── Provided entries

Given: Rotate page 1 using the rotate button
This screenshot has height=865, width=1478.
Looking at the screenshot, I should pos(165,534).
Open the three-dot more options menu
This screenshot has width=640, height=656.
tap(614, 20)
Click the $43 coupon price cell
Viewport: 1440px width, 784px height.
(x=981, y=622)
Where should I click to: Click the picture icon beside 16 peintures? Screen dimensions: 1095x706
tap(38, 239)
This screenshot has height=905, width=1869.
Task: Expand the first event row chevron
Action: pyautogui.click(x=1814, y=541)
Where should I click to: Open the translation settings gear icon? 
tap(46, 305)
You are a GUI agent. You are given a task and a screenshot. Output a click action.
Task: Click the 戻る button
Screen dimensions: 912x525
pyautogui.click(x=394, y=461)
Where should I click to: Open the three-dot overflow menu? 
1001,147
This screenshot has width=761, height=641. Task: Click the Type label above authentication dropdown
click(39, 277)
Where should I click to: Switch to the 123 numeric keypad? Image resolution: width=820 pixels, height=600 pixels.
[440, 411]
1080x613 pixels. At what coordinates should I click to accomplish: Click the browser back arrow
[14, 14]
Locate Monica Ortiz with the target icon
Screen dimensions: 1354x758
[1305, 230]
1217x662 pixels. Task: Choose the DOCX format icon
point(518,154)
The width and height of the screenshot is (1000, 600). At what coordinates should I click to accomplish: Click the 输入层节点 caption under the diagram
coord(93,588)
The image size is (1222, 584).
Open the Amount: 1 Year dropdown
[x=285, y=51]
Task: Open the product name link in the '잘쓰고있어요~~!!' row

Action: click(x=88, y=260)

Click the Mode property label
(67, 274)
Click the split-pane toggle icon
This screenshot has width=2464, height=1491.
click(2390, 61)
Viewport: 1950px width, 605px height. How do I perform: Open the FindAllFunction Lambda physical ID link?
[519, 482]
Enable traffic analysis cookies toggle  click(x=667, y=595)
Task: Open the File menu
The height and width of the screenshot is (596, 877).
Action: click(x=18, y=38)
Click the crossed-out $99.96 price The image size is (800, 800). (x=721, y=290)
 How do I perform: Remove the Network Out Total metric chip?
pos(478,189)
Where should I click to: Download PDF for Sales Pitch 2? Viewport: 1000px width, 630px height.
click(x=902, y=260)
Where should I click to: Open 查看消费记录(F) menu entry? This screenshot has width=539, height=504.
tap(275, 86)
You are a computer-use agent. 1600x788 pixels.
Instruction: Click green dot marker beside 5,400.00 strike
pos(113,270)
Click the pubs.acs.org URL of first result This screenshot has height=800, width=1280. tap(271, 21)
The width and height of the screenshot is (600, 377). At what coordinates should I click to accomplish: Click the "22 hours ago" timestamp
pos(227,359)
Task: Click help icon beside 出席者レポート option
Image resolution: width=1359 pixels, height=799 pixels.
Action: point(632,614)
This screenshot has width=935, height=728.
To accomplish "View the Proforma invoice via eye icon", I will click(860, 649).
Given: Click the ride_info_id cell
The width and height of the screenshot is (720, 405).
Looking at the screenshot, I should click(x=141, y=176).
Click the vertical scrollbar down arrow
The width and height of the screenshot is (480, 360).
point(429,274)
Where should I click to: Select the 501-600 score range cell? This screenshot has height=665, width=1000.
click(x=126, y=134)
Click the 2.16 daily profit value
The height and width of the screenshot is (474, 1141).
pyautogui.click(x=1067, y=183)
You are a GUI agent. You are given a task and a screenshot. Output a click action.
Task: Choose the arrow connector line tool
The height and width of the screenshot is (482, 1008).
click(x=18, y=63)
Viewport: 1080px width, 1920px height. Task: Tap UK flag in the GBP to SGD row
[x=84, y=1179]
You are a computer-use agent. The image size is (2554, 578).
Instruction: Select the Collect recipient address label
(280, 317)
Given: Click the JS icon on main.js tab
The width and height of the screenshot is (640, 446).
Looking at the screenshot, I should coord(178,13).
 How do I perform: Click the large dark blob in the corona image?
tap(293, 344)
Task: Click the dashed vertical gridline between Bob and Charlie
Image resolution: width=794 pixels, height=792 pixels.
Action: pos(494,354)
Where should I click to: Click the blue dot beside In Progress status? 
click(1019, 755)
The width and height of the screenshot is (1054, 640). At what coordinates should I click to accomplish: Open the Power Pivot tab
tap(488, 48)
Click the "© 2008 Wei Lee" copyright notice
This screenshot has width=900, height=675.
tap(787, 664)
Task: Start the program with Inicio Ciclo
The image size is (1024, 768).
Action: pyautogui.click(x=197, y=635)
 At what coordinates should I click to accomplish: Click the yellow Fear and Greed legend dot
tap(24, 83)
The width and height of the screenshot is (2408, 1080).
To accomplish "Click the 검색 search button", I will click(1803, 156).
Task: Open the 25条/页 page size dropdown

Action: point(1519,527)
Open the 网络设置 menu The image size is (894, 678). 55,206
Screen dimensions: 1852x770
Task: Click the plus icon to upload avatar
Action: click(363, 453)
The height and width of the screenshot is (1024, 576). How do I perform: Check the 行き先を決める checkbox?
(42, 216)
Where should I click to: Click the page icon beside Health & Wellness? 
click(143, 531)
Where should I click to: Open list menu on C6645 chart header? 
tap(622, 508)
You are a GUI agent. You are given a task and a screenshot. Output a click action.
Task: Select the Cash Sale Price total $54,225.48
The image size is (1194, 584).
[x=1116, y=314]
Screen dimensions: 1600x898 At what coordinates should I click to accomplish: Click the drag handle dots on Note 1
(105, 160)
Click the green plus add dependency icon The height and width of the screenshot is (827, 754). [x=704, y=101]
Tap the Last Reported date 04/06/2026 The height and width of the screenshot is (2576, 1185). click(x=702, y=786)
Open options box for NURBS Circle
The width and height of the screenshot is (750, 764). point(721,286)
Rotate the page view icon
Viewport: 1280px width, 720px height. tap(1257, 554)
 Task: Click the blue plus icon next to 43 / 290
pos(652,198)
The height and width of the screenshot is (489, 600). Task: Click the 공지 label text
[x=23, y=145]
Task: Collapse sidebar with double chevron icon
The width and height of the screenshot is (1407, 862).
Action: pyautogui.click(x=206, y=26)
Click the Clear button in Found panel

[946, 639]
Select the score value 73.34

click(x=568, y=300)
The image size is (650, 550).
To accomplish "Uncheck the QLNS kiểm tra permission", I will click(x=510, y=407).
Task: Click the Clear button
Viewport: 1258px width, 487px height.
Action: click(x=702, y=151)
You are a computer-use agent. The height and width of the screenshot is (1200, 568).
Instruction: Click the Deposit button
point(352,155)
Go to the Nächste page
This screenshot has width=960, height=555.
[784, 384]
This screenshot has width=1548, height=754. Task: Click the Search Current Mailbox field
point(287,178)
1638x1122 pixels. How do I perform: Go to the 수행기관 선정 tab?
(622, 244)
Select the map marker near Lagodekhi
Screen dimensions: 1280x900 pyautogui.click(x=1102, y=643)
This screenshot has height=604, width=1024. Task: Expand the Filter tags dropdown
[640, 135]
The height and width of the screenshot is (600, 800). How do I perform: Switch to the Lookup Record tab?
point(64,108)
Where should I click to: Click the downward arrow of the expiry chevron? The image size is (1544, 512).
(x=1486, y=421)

────

How to complete this task: If a line contains the word "computer", it counts; please state how many such lines the records above have, and nothing more.

Your solution: 3